Rampell: Trump is running country like a business — a poorly managed one

By Catherine Rampell

If this is what “running government like a business” looks like, it’s no wonder President Trump’s companies kept going bankrupt.

One week into the presidency, we’ve gotten a taste of Trump’s management style. And so far it’s been plagued by many of the bad habits common to poorly run businesses.

Take, for example, his administration’s clear indifference to — or outright rejection of — good measurement and analytics.

One of the first things you learn from talking to management experts and successful entrepreneurs is the importance of having a clear set of objectives, as well as good, consistent metrics for determining whether those objectives have been met.

Or, as Trump’s commerce secretary nominee, Wilbur Ross, argued not once but twice in his confirmation hearing last week: “I have a very heartfelt saying in management that anything you can’t measure, you can’t manage.”

Ross, arguably the most business-savvy of Trump’s Cabinet picks, has not yet been confirmed.
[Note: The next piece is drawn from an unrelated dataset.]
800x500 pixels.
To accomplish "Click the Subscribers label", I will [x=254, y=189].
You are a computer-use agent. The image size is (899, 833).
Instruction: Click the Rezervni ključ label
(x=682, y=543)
In his absence, the administration has not exactly been taking his “heartfelt saying” to heart.

During a news conference Monday, for instance, White House press secretary Sean Spicer refused to answer a simple measurement question: What is the current unemployment rate?

The answer is not exactly a secret. Three weeks ago, the Labor Department publicly announced its latest reading as 4.7 percent.
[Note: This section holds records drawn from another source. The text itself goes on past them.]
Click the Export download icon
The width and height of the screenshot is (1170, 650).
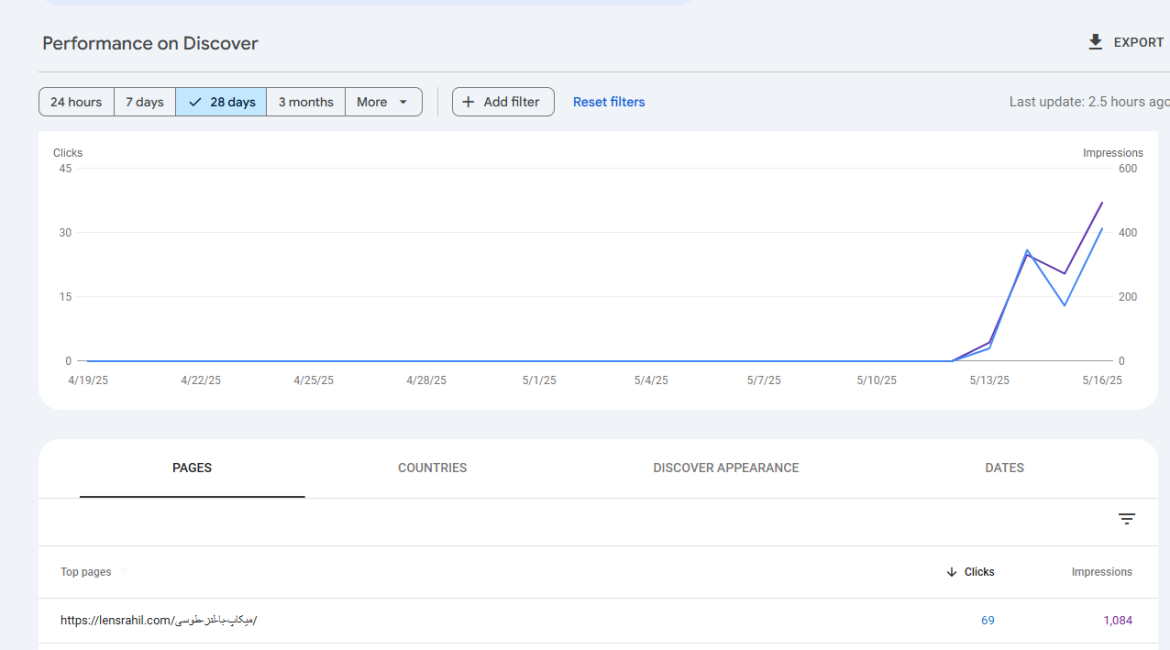pyautogui.click(x=1095, y=42)
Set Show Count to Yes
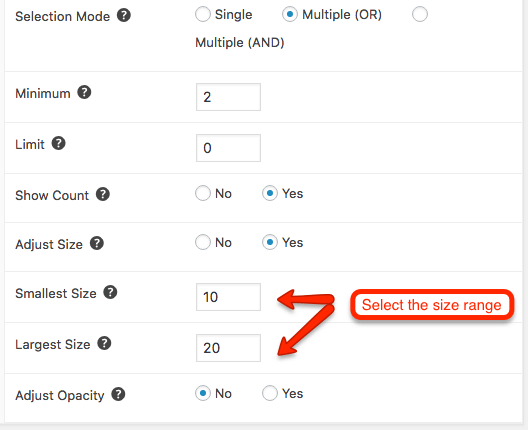 (270, 193)
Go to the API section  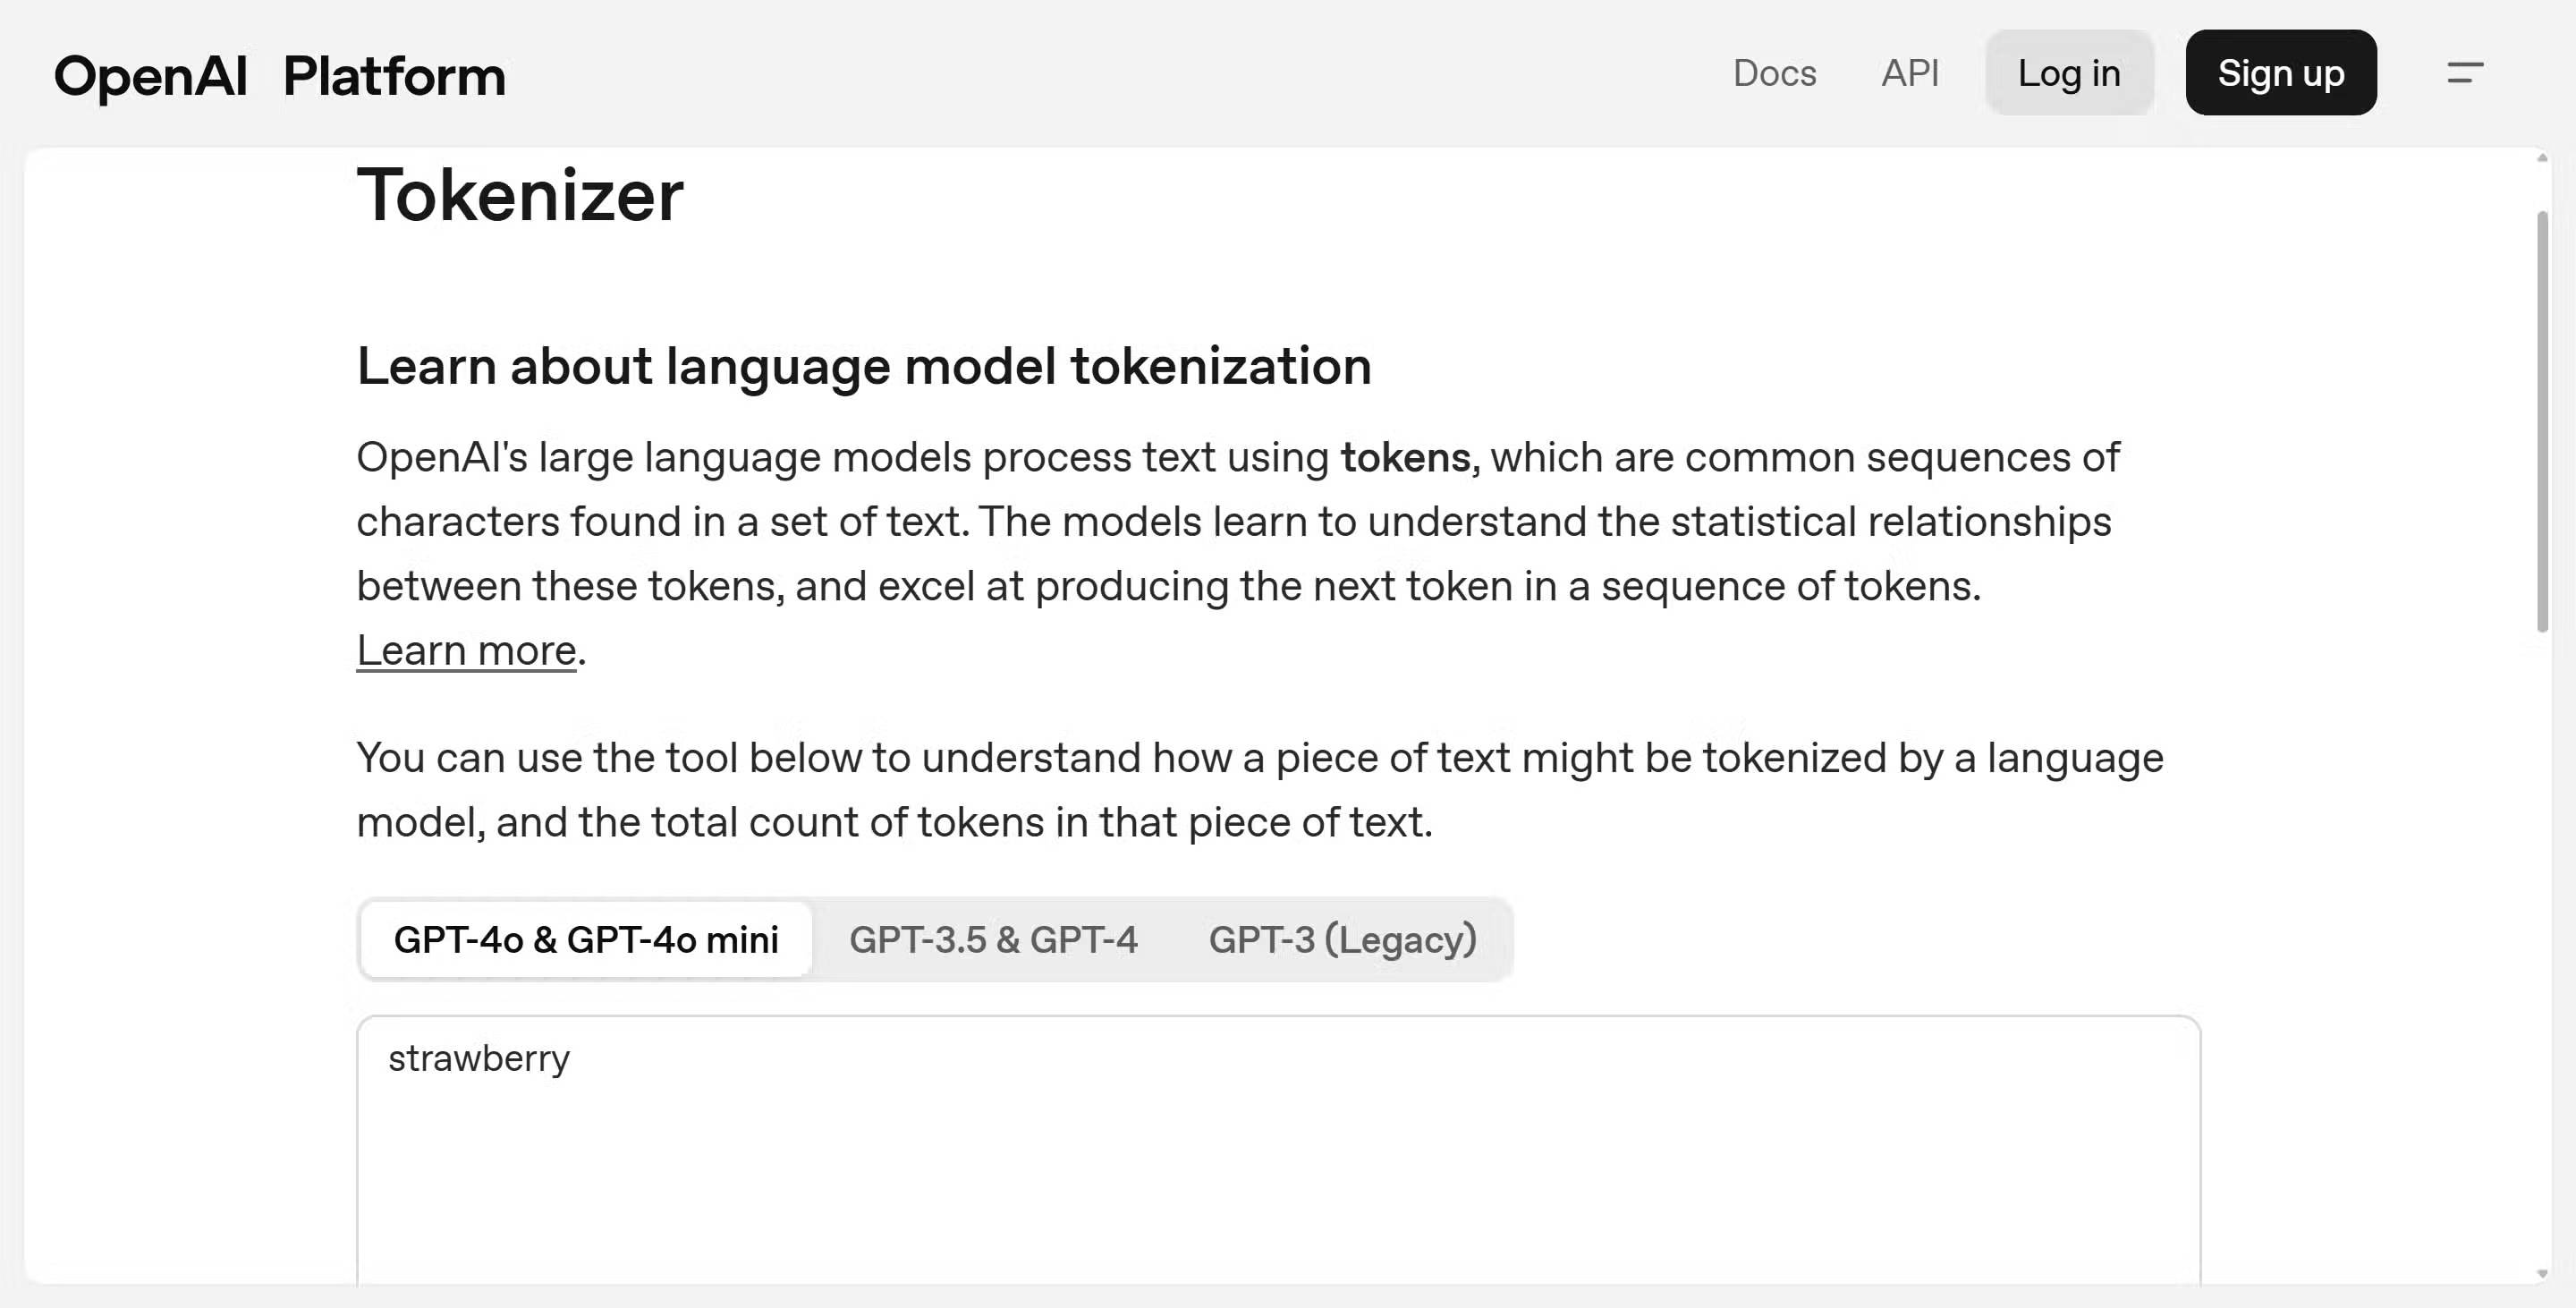pyautogui.click(x=1910, y=73)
But Spicer — whose boss has variously claimed the rate is “a total fiction” and as high as “42 percent” — ducked. Instead of providing the figure, or even citing alternative metrics he thought could be better gauges of economic health (such as measures of underemployment or labor force participation), Spicer pooh-poohed interest in quantitative gauges altogether.

“The president, he’s not focused on statistics as much as he is on whether or not the American people are doing better as a whole,” Spicer said.
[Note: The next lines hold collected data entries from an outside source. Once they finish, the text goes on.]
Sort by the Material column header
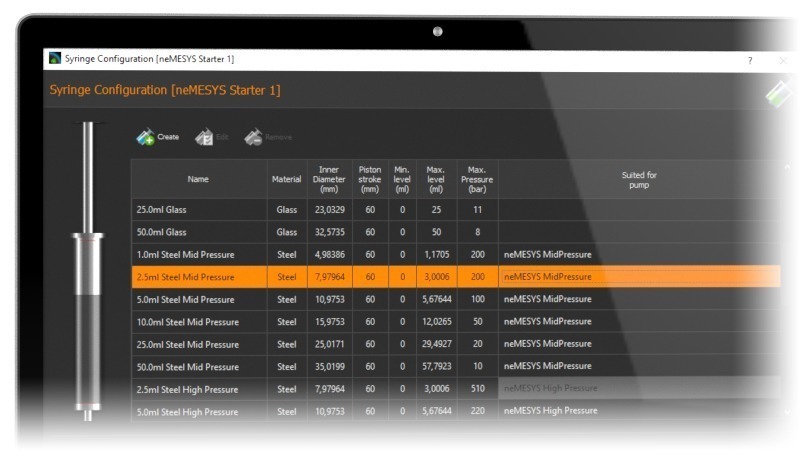The image size is (800, 450). tap(286, 180)
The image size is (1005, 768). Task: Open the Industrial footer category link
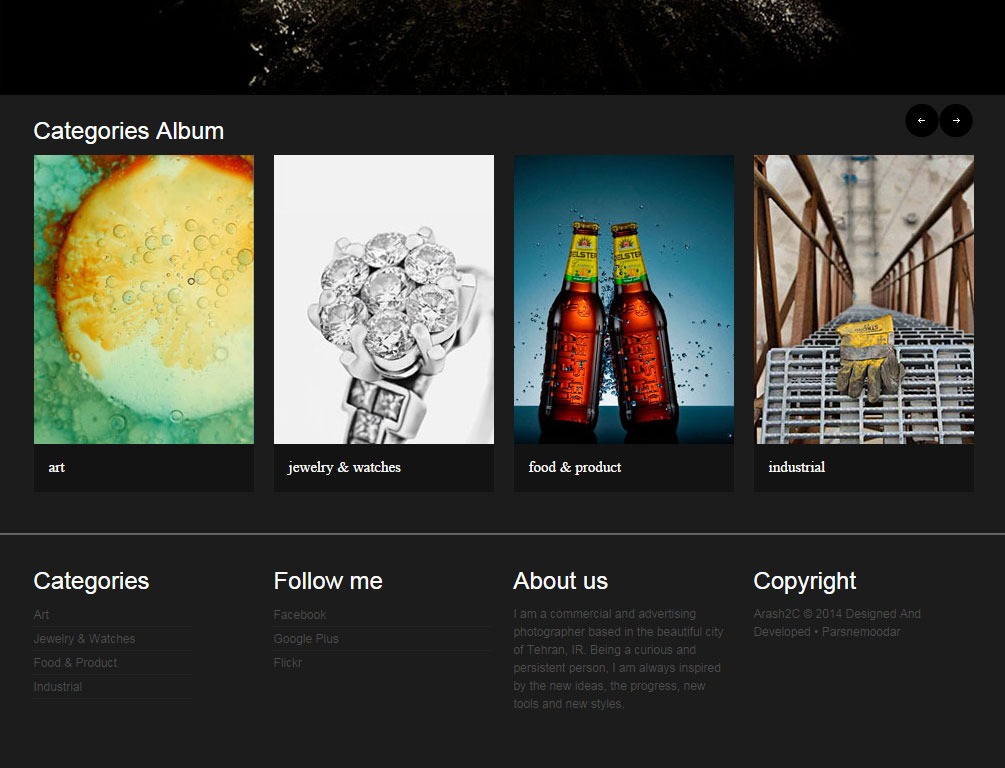click(x=58, y=687)
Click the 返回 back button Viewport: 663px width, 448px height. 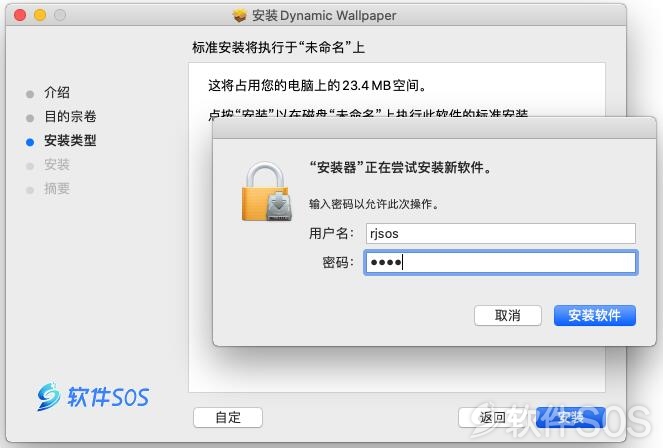(493, 418)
He went on to admonish “Washington” for fixating on numbers and forgetting “the faces and the families and the businesses that are behind those numbers.”

Bully for Trump for caring about helping real people (people with faces!) rather than statistics (notoriously lacking in faces). But numbers are the best tool we have for assessing whether the administration actually lives up to its promise to make sure “the American people are doing better as a whole.”

If you pulled this kind of stunt in business — arguing that, say, growth targets or other quantifiable metrics don’t matter, and only some ineffable sensation of “success” does — you’d probably fail.

With Ross as a possible exception, Trump’s personnel decisions also bear many of the hallmarks of badly run companies.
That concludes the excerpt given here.